Each team must go through three rounds of competition, with each school allowed to bring up to 12 people. This year, North Penn took seven students, who performed three monologues and two scenes. Elizabeth Jebran performed a monologue from All’s Well that Ends Well , Liam McKee and Maura Slater presented a monologue from As You Like It, Catherine Winner and Abriel Smith performed a scene from As You Like It, and Elizabeth Tyree and Dan Wescoe recreated a scene from Romeo and Juliet.

Each monologue and scene is assigned to a panel of judges, who assign both a ranking and an individual score.

North Penn won first place in team, which means that all of the students form North Penn did really well, consistently, in all of their rounds, even though they may not have won individual trophies. Winner and Smith were first place in scene, and were asked to showcase. Slater was also asked to showcase. Winner and Smith were also both offered $2,000 scholarships.

The part Roney really likes about the competition is hearing the feedback from the judges, and hearing the vocabulary they use to help better the actors they have watched, so she can use that same vocabulary in the classroom, and keep up to date with what people that are acting and directing right now, in the real world, use. Although she knows that most her students will not continue with acting and directing after they leave high school, for those few that do, she tries her best to keep up to date with what’s happening in the acting world to help benefit them.

At the end of the day, the competitors were able to watch an original DeSales Greek play, Electra.

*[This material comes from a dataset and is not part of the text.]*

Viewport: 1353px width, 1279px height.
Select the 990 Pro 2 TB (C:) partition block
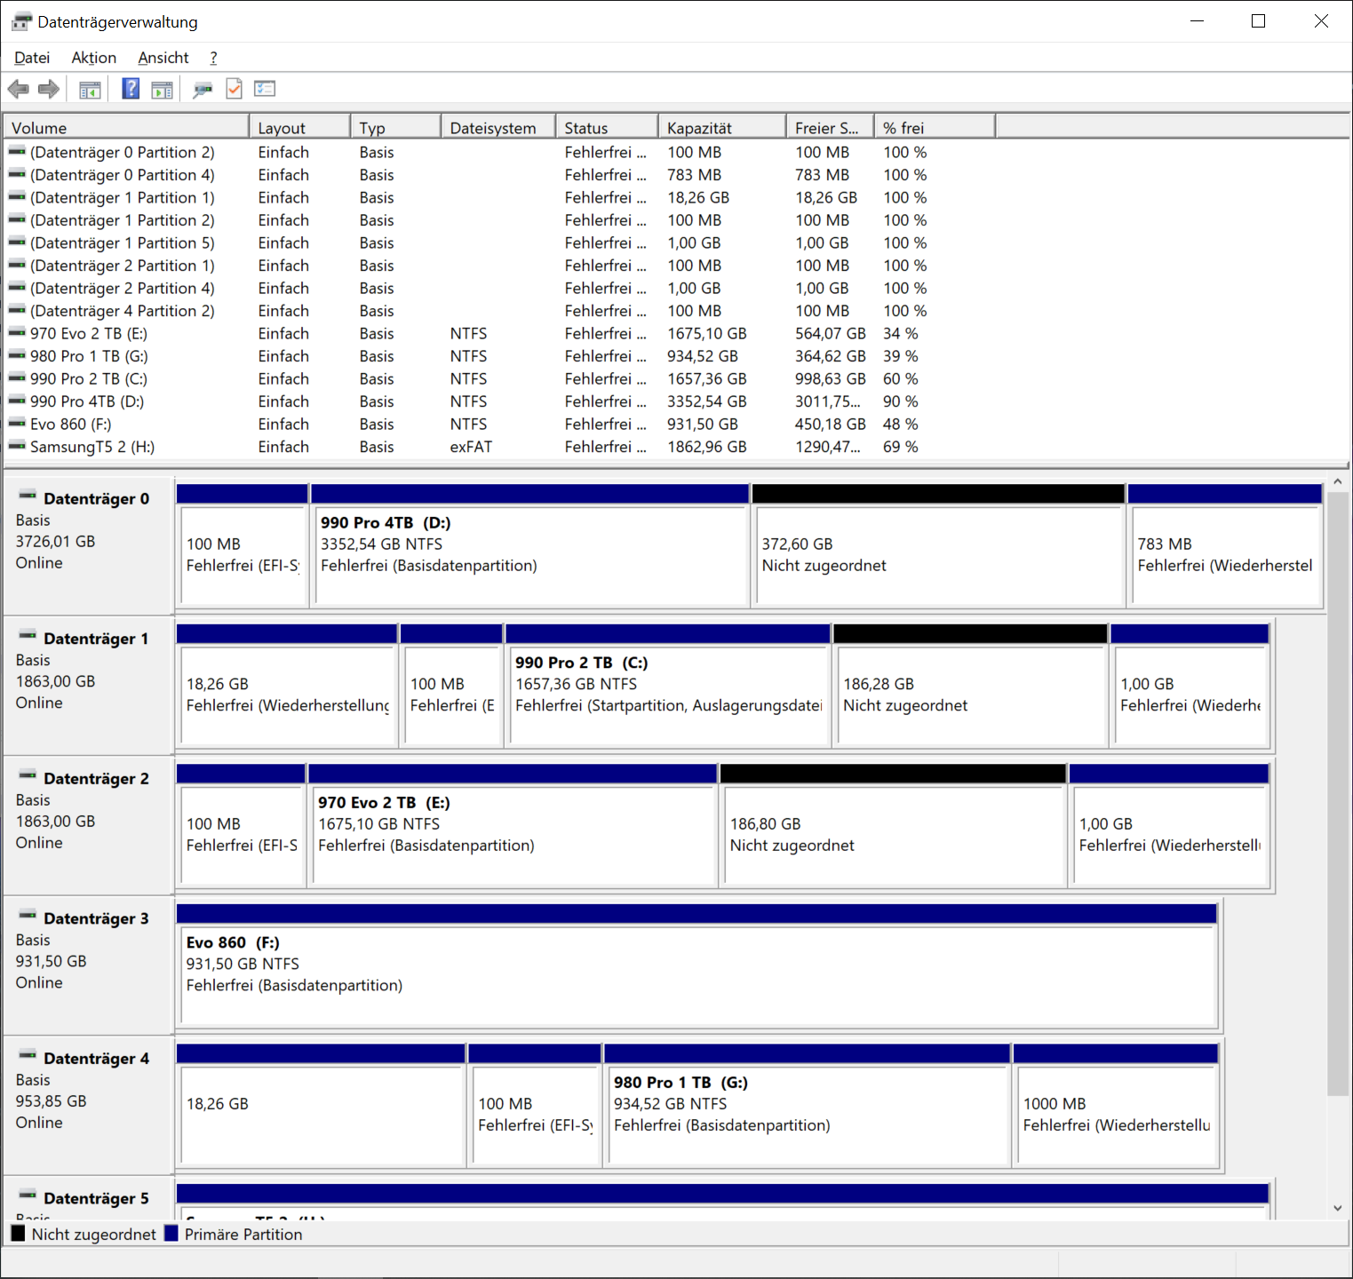coord(667,693)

One of the judges for that day was the director of that play as well, giving the participants the opportunity to see a judges own work.

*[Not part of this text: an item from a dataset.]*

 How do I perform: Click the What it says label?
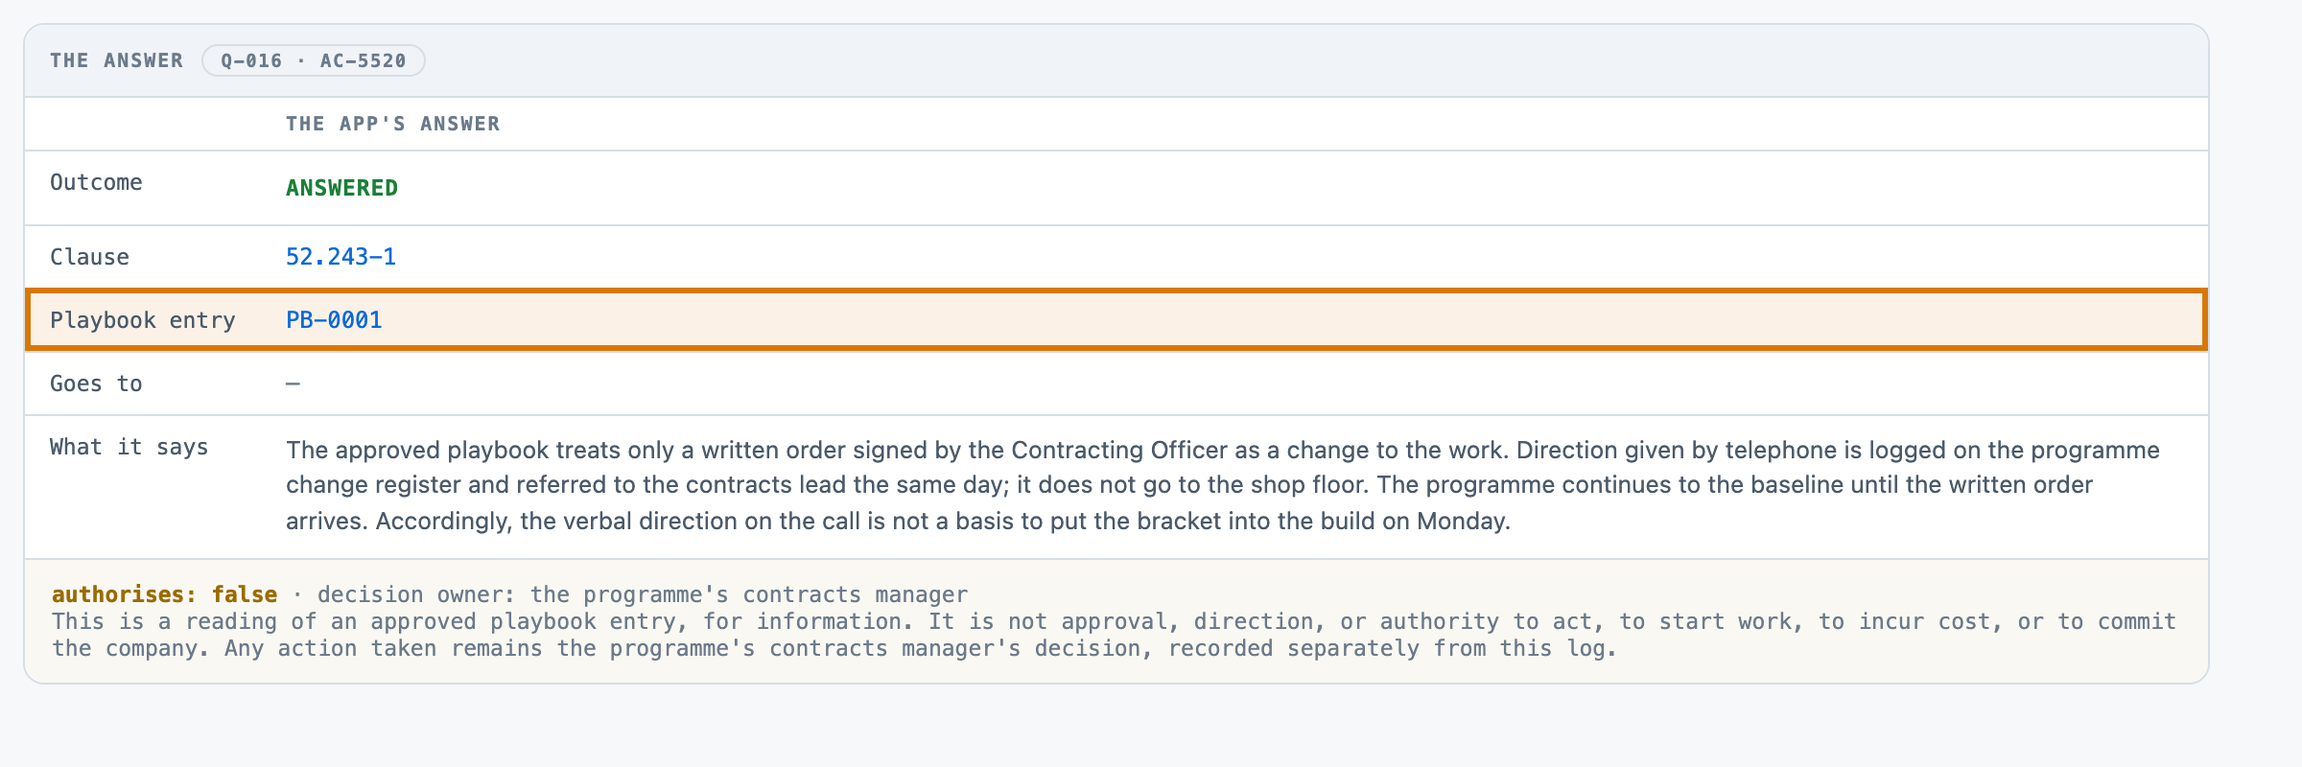[x=129, y=447]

“What I love about the competition is that you get direct feedback from the judges, you get to choose a workshop (verse, improvisation, stage combat) that allows you to work with the judges, and I watch, not just with our students, but with all the participants, I watch such growth during the course of the day-both in their work and in their confidence,” said Roney. “The emphasis is on the work, and the feedback, and the sharing of your work, and sharing the love of Shakespeare. The emphasis is less on the competition and more on the work, which I think is wonderful.”